Col. Assimi Goita, the leader of the junta, made the announcement himself on Mali’s state television, ORTM, saying he had been chosen as vice president. He said that retired Maj. Col. Bah N’Daw has been named president of the transitional government, which is to be inaugurated on Sept. 25.
The nomination of a figure with strong links to the army raises questions over the country's return to civilian rule as it is likely to be immediately rejected by the international community, which has called on Mali’s junta to restore civilian rule as soon as possible or face additional sanctions. According to a junta-backed road map on restoring civilian rule, the transitional president is meant to rule for no more than 18 months before staging national elections.
The 15-nation Economic Community of West African States (ECOWAS) has insisted that both the president and vice president of the interim government must be civilians. Already the regional group has closed borders to Mali and stopped financial flows to the country in the wake of the coup. The sanctions could bite the poor country hard as it is already facing a severe economic downturn as well as a simmering militant insurgency and chronic interethnic violence.
While ECOWAS showed some flexibility in agreeing to an 18-month time frame for holding new elections, the regional bloc has made clear that sanctions would only be lifted if a civilian president and vice president were named. The junta said last week, however, that it would prefer the military to run the transition.
Amid waning hopes of restoring democracy after the coup, mediators from ECOWAS reached an agreement on certain points with the military junta, although some outstanding issues remaining. During the negotiation talks in late August, the National Committee for the Salvation of the People (CNSP) led by Col. Goita agreed that deposed president Keita should return to his home or go abroad for medical treatment in a country of his choice. The junta also proposed a three-year military-led transitional period before elections are held for civilian rule. Prime Minister Boubou Cisse, who was held with Keita at a military base outside the capital where the coup began, would be moved to a secure residence in the city during this time.
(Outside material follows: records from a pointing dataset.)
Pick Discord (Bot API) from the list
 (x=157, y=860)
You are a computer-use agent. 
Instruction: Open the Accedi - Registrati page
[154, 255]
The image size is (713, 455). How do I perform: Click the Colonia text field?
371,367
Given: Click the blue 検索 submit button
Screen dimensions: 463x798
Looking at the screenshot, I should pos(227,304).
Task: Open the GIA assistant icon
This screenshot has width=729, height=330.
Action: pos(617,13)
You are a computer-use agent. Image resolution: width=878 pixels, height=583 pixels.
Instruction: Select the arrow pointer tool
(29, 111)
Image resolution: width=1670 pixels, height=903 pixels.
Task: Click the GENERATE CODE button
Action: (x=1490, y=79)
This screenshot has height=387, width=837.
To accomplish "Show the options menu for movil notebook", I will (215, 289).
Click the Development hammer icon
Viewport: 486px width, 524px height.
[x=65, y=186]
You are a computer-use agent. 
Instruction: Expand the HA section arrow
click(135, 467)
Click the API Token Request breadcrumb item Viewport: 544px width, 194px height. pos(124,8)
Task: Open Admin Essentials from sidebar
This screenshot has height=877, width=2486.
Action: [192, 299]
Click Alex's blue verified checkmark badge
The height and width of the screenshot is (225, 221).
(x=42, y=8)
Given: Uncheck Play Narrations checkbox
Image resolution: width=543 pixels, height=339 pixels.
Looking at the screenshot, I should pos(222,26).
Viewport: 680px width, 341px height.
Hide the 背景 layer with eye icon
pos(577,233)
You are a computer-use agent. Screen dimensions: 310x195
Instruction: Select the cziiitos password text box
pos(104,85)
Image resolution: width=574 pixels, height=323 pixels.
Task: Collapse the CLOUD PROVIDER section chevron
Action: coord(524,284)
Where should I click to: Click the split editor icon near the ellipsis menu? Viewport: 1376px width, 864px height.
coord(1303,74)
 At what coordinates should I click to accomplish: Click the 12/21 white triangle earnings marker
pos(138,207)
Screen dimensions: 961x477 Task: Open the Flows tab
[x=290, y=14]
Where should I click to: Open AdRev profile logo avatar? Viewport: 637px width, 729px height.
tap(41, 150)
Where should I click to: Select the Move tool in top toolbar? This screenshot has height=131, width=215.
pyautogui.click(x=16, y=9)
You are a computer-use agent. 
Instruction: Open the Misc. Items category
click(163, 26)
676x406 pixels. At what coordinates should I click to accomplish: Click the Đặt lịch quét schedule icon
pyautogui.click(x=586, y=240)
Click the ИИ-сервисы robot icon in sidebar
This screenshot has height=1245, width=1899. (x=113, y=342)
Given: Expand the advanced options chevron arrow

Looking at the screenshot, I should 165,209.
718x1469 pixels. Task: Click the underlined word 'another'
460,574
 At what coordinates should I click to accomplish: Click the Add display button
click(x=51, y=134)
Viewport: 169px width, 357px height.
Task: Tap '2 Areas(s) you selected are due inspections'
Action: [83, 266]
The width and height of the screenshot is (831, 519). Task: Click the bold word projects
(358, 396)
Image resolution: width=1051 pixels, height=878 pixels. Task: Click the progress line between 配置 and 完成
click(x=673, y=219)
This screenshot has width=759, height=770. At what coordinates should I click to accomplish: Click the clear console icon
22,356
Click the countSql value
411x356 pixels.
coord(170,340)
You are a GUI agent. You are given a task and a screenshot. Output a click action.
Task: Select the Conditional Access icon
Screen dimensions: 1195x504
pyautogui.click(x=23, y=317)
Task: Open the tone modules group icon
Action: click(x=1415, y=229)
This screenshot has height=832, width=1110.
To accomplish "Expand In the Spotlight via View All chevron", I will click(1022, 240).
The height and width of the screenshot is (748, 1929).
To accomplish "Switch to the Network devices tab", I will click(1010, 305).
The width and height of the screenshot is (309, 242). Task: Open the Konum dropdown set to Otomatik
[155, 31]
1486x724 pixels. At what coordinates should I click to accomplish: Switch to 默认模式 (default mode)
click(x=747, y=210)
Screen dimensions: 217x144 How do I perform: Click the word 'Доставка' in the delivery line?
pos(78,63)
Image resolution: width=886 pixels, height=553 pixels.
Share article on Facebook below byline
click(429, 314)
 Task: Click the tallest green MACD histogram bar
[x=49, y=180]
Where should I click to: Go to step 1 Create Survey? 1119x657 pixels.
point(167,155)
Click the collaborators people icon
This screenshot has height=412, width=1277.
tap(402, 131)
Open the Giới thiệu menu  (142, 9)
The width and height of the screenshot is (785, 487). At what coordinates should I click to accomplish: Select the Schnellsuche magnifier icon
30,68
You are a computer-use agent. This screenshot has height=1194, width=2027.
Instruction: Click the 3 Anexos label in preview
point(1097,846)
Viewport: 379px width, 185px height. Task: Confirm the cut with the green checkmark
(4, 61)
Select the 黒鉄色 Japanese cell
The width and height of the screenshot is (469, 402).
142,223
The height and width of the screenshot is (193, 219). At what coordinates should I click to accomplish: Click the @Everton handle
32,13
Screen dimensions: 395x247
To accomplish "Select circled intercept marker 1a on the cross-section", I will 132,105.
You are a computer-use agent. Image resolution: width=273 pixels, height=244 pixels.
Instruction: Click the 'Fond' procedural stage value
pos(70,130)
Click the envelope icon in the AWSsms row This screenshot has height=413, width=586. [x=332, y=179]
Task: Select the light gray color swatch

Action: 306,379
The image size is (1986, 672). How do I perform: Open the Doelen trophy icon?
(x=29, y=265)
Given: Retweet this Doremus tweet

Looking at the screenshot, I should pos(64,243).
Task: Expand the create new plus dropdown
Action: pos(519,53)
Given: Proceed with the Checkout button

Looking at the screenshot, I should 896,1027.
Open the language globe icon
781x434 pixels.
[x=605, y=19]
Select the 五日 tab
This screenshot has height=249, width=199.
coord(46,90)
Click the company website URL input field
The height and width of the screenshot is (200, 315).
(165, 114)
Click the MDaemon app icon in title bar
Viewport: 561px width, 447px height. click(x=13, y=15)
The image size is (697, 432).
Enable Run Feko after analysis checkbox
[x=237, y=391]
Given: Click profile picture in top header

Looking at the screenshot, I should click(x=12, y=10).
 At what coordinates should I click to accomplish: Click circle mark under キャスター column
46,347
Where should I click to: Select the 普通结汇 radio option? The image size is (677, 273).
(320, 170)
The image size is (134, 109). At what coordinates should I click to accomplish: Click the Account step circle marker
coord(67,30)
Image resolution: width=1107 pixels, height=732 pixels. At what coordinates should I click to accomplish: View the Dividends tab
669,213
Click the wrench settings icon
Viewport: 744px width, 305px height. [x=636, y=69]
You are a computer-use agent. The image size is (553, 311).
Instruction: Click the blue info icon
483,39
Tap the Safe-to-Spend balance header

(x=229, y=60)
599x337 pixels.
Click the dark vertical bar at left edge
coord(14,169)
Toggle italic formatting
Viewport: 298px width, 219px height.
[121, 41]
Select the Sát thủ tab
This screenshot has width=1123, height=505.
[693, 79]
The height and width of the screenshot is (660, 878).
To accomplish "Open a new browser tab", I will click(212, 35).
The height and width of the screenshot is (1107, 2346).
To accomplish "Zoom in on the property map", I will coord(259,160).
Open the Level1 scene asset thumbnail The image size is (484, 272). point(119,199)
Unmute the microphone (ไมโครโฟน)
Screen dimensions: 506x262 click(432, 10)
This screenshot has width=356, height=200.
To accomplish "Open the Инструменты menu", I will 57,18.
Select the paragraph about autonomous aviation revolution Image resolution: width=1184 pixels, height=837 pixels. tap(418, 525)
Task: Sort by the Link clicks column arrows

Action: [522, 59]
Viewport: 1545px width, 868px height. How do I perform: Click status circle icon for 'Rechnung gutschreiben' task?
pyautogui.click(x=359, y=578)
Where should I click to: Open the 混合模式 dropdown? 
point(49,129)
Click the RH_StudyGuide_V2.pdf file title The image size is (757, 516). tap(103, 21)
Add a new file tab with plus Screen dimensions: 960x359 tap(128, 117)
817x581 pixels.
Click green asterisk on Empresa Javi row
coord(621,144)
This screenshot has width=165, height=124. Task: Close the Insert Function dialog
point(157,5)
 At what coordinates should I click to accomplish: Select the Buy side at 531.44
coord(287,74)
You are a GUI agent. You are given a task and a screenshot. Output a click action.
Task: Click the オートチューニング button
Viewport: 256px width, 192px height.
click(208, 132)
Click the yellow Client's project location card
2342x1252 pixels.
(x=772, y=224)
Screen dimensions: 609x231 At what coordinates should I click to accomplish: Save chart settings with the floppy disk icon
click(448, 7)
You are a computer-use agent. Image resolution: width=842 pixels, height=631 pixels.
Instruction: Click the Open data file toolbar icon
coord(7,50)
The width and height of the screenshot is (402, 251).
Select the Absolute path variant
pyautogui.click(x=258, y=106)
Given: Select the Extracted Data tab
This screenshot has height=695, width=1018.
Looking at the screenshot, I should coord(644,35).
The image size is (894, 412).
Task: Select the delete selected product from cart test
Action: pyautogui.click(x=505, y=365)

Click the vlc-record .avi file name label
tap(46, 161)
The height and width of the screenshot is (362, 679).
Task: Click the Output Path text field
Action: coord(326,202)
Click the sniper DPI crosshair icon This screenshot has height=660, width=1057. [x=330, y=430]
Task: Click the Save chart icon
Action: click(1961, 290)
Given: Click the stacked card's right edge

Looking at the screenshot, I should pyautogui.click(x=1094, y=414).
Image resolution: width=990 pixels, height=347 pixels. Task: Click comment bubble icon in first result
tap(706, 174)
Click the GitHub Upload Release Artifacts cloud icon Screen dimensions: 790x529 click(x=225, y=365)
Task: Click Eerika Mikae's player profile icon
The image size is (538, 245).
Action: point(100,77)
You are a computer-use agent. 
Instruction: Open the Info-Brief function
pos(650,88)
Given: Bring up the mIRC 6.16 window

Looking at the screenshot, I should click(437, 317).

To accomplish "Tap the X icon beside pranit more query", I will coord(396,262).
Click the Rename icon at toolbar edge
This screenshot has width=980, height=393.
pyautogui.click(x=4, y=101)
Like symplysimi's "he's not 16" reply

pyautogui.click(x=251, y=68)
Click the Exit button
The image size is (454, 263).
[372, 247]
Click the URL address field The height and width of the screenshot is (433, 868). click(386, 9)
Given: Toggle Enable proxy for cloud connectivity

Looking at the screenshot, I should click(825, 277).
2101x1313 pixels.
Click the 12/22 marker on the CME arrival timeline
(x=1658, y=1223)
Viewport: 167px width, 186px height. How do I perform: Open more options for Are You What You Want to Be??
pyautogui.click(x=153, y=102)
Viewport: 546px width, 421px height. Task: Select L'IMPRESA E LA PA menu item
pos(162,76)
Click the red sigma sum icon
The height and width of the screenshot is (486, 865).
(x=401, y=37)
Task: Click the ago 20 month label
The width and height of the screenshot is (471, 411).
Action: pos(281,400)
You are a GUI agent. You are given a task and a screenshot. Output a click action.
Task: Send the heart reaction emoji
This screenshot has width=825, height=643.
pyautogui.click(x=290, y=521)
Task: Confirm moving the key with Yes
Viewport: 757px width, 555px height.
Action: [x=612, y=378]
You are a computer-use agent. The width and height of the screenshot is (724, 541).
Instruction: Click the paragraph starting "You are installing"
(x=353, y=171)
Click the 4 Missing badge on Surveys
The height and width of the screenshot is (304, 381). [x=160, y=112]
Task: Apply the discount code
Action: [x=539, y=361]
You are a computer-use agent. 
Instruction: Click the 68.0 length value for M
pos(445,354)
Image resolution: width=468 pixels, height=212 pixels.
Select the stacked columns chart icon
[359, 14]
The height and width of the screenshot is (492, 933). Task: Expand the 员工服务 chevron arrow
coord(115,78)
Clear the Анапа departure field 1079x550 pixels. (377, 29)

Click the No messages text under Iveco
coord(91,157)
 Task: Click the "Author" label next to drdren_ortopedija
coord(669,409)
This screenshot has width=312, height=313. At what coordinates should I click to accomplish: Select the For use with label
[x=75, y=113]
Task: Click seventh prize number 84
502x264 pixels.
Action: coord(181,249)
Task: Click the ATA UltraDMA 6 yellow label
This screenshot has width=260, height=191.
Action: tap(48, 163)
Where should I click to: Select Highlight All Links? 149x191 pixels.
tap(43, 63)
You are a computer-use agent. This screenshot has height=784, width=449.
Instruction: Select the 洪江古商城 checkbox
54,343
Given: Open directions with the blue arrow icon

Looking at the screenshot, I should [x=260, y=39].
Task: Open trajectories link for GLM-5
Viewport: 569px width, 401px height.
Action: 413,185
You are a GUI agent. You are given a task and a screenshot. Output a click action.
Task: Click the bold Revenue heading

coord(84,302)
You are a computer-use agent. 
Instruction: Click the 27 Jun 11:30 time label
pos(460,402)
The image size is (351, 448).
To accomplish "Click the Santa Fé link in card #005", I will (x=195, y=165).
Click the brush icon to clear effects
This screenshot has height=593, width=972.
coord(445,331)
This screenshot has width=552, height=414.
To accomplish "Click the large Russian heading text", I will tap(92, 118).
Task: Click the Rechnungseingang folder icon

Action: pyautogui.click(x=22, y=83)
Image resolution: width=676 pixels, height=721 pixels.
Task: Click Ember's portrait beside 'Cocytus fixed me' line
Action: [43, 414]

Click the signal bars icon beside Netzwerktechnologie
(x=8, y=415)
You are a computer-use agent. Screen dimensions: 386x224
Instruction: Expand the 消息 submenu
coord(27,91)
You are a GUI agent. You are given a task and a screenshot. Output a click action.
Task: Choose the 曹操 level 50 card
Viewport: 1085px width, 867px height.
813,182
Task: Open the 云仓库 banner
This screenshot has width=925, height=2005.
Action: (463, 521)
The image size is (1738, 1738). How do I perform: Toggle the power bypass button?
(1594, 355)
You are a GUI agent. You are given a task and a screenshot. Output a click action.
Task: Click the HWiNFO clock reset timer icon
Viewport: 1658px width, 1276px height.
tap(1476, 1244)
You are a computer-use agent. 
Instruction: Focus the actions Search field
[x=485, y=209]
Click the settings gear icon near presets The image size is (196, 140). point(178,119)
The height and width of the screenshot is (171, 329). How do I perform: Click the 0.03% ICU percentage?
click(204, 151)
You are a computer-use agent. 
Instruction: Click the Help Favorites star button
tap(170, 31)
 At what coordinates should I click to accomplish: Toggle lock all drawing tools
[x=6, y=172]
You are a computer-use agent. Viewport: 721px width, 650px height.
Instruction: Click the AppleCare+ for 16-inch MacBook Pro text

The two leaders were detained on Aug. 18 by mutinous soldiers who surrounded the president's private residence in Bamako and fired shots into the air. Under duress, Keita, embattled by months of protests over economic stagnation and corruption, later announced his resignation on state television, saying he did not want any blood to be shed to keep him in power.
The international community voiced deep concern over the military takeover, which could further destabilize the West African region.